▸ ACTIONS À MENER:
a – Reprenez le passage du texte fourni commençant par « Depuis plusieurs jours, l’entourage » et s'achevant sur « Arnaud Montebourg, apparemment. », en substituant « exposé » à « discours ».
b – D'après le texte fourni, dans quelle salle patronat et syndicats se pressaient-ils le 10 juillet pour écouter Arnaud Montebourg ?
### TEXTE FOURNI ###
Personne ne manquait à l’appel. De Serge Dassault à Jean-Claude Mailly (FO), de Frédéric Saint-Geours, responsable de l’UIMM, aux patrons de PME, le ban et l’arrière-ban du patronat et des syndicats, des corps constitués économiques et sociaux de la République se pressaient, ce 10 juillet, dans la grande salle de conférences de Bercy pour écouter Arnaud Montebourg.
Depuis plusieurs jours, l’entourage du ministre de l’économie et du redressement productif avait distillé les petites phrases. Cela allait être un grand discours programmatique sur le redressement économique de la France, promettait-on. Celui où Arnaud Montebourg ferait entendre sa tonalité politique, trois mois après avoir choisi de rester dans le gouvernement de Manuel Valls. Rien donc n’avait été laissé au hasard, même la date. Juste après la « grande conférence sociale », juste après le vote à l’Assemblée nationale approuvant le pacte de responsabilité. Des moments qui risquent de peser très lourd dans la mémoire de la gauche, mais pas pour Arnaud Montebourg, apparemment.
### ENREGISTREMENTS PRÉSENTÉS ###
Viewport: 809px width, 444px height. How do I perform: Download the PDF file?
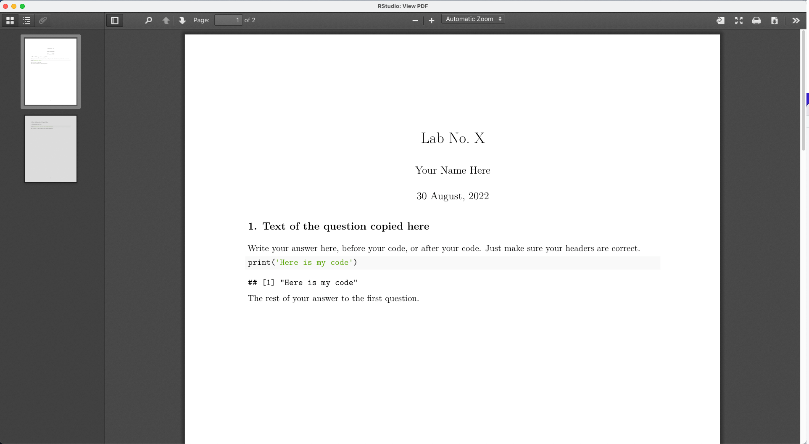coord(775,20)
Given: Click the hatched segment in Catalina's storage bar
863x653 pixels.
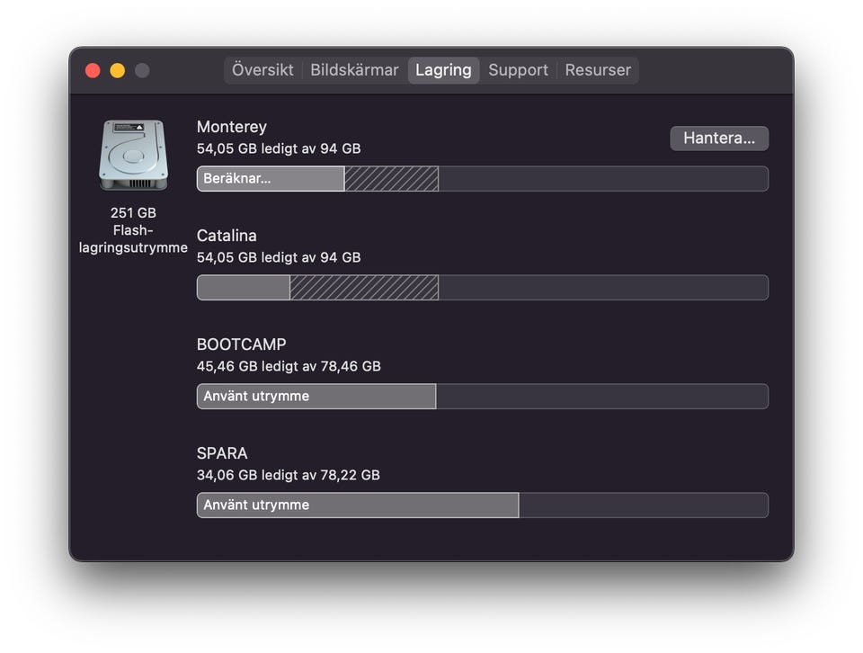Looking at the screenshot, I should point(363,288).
###
▸ RÉSULTATS DANS L'ORDRE:
a –
Depuis plusieurs jours, l’entourage du ministre de l’économie et du redressement productif avait distillé les petites phrases. Cela allait être un grand exposé programmatique sur le redressement économique de la France, promettait-on. Celui où Arnaud Montebourg ferait entendre sa tonalité politique, trois mois après avoir choisi de rester dans le gouvernement de Manuel Valls. Rien donc n’avait été laissé au hasard, même la date. Juste après la « grande conférence sociale », juste après le vote à l’Assemblée nationale approuvant le pacte de responsabilité. Des moments qui risquent de peser très lourd dans la mémoire de la gauche, mais pas pour Arnaud Montebourg, apparemment.

b – Dans la grande salle de conférences de Bercy.